Le Système de Weishaupt propose une illumination factice, en ce qu’elle agit par contraste, en apposant un voile mystérieux sur certains savoirs. Elle les rend plus précieux par la prétendue dangerosité vis-à-vis des ennemis de la Raison. L’illumination, dans la Bavière du XVIIIe siècle, se limite donc souvent à la valorisation d’un savoir pourtant plus ou moins accessible, et moins par l’appréhension du monde et de l’âme humaine que par la tromperie et la dissimulation. Elle est bassement intellective : accueillez la science et les nouvelles idées, rejetez les vieilles lunes et la superstition ; alors la paix, l’ordre et la justice régneront mécaniquement…
Nous pouvons nous étonner de voir des hommes si brillants et élevés moralement s’insurger contre l’arbitraire de la religion et des rois par la ruse et la dissimulation. S’ils agissent pour le bien de tous les hommes, pourquoi choisissent-ils, pour arriver à leurs fins, d’agir dans l’ombre, par le secret et l’espionnage, donc à l’insu des hommes ? Si l’illumination, en d’autres termes le véritable salut de l’humanité, passe par l’apprentissage de la philosophie et des sciences en général, si le savoir et l’éducation sont les principes positifs légitimant la prise de décision et de pouvoir, pourquoi craindre les promoteurs des institutions qui protègent, financent et encouragent le développement du savoir depuis des siècles ? En d’autres termes, comment de tels savoirs, nés sous l’oppression, sauraient-ils nous sauver de cette dernière ?

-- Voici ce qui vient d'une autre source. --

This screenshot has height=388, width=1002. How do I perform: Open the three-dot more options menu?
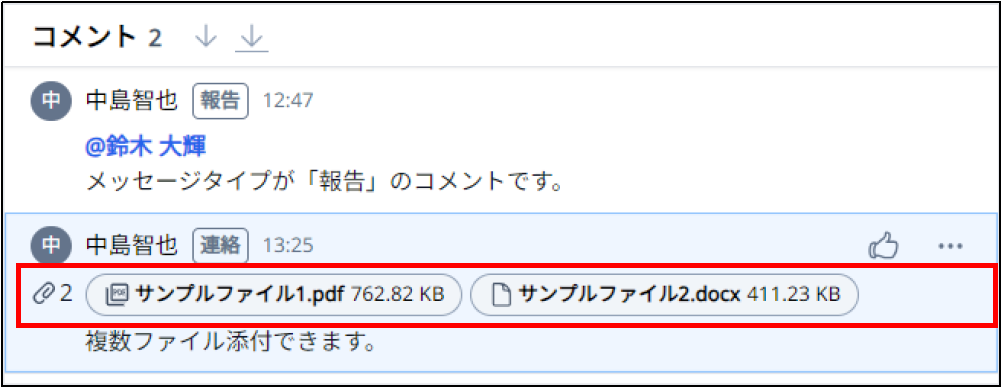pos(950,246)
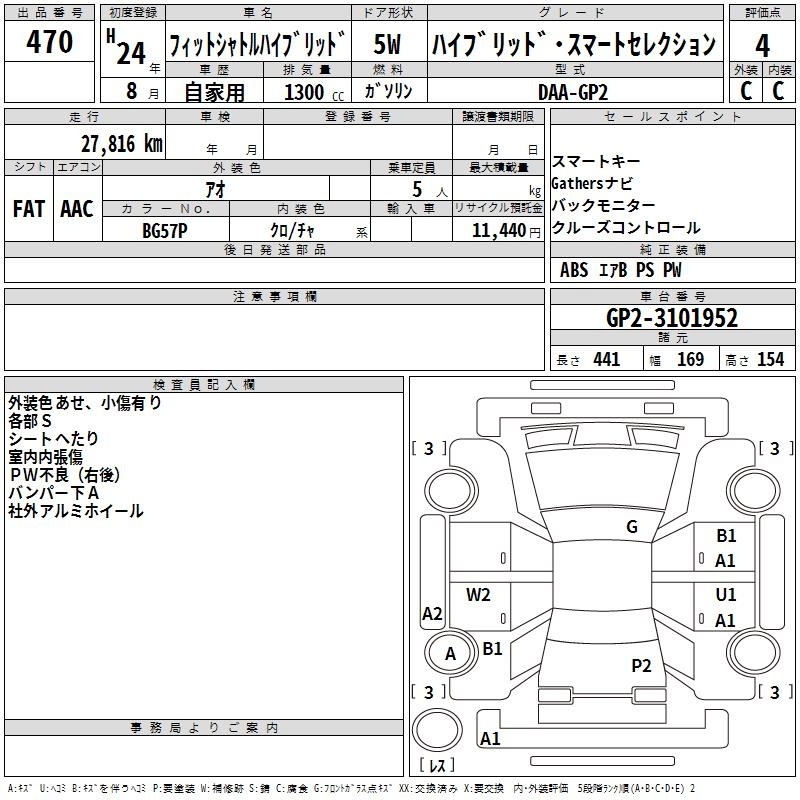800x800 pixels.
Task: Select the 社外アルミホイール inspector note
Action: pos(76,511)
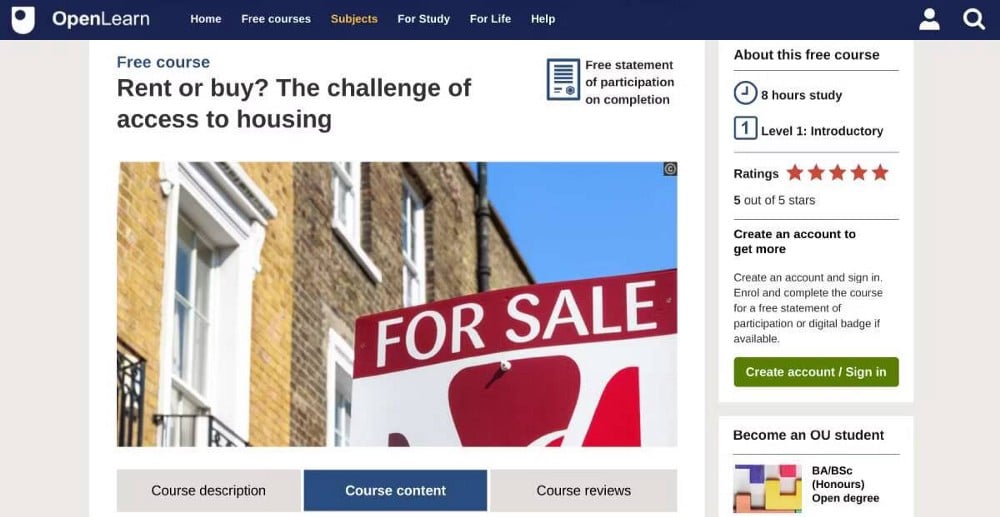Click the statement of participation certificate icon
This screenshot has height=517, width=1000.
point(563,80)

Il faut bien se donner les dehors de la vertu pour prétendre légitimer une révolution (en réalité mettre sur pied une élite mue par l’argent). L’amour du prochain et du bien commun n’est qu’une forme déguisée, frelatée, pharisaïque d’altruisme : l’homme du peuple n’est en rien l’égal de l’Illuminé, qui par définition a été initié. Son véritable prochain est son pair, un membre de l’ordre, un élu avec lequel il partage certains principes et certains secrets.